1) In the spring I gave an example of this kind of thinking when a reader asked me about my opinion of a Time magazine cover story on Jeffrey Sachs' call for an all-out globalized war on Africa's worst poverty.

The second I saw the Time story I thought, "I see Gordon and Kofi are marshaling the troops."

Then I went on to read Sachs' ideas within the context of calls for the developed countries to cancel the debt of African nations, which Gordon Brown wanted at the top of the agenda at the G-8 meeting in the summer. And I pointed Pundita readers to Gordon Brown's speech some months earlier at a big US policy institute, which was a preview of things to come at the Gleneagles summer meeting.

Another example, which I can't recall whether I published, was my first reaction to a National Geographic story on H5N1, which featured on the cover a dramatic close-up photograph of an Asian who had obviously just died in hospital.

I thought, "Uh oh. WHO is dialing for dollars again."

I then slammed on the brake. Since 2004 I'd bemoaned how little attention the media had given to the situation, so I was relieved when the media began pushing the story. The question was how governments were preparing to deal with H2H of mutated H5N1 and how international funds were being spent on such projects.

"I'm seeing a lot of emphasis on pharmaceuticals," I told a friend after I studied WHO proposals and those by major governments for warding off pandemic. "And not enough emphasis on quarantine measures such as human temperature detectors installed at airports."

"That's because it's not possible to cut a temperature detector with water and sell it as flu vaccine on the streets of Bombay and Mexico City" he replied.

I thought of his remark when US customs announced they'd caught a shipment of counterfeit Tamiflu.

Before the days of the globalized Internet and user-friendly search engines such as Google and references such as Wikipedia, it was not easy to learn to make such connections.

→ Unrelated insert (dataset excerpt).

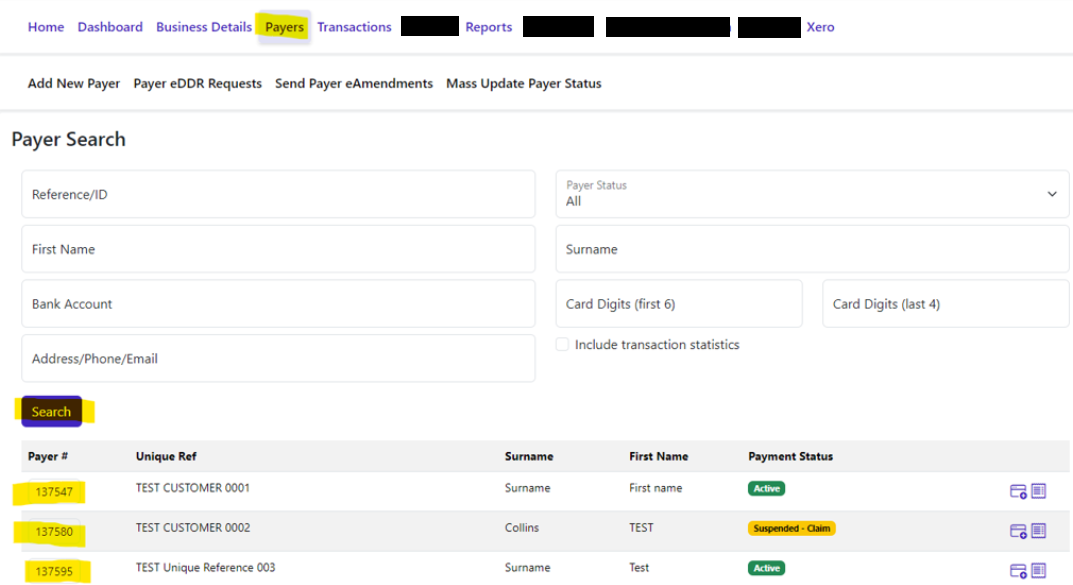The width and height of the screenshot is (1073, 585).
Task: Open the Reports menu item
Action: tap(488, 27)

Not unless you had specialized knowledge of a certain sector or took great pains to keep yourself informed about major international situations.

Today, any American with Internet access can type "Jeffrey Sachs Africa" into a search engine and follow the Yellow Brick Road until coming to G8. After a time making such connections gets faster because you find the same names and situations popping up in connection to certain organizations with global reach.

And as I've advised before you can always stumble into the ballpark by asking yourself, "You're telling me because?"

Poverty across much of Africa has been with us all our lifetime, but if a media uproar suddenly arises that is unconnected with any specific happening in a country, that's the time to pay attention to the known players and look at the calendar.

If thinking in connective fashion sounds a daunting task, it's like anything else; with practice it becomes habitual.

Is there a big trade meeting coming soon? Are we nearing the Spring IMF-World Bank meeting? Who is chairing the G8 meeting this year and what is his pet project? What is the State Department trying to tell us about this country? What's big on the table at Brussels these days? And so on.

Welcome to the world that has been bubbling along for a half century outside the narrow focus of the US major news media. They plop out reports at the time of the meetings, but don't make connections between earlier stories and the meetings. Result: the public does not have a coherent view of foreign affairs.

None of this means issues such as H5N1 and African poverty don't deserve your attention. It means that in the globalized world of today, you need to learn to look for signs about what a powerful faction wants you to do about a situation that has global implications.

This so you don't find yourself three years down the road asking, "How did my tax dollars get involved in this mess?"

What the factions want you to do depends on how they stack the data about a situation. The stack is rarely all good or all bad. Sachs' book about poverty in Africa is informative on range of issues, and the National Geographic cover story about the threat of an Avian Flu pandemic is a decent introduction to the subject. However, canceling Africa's debt across the board, and the UN's idea of how to ward off a pandemic, are not necessarily the best solutions.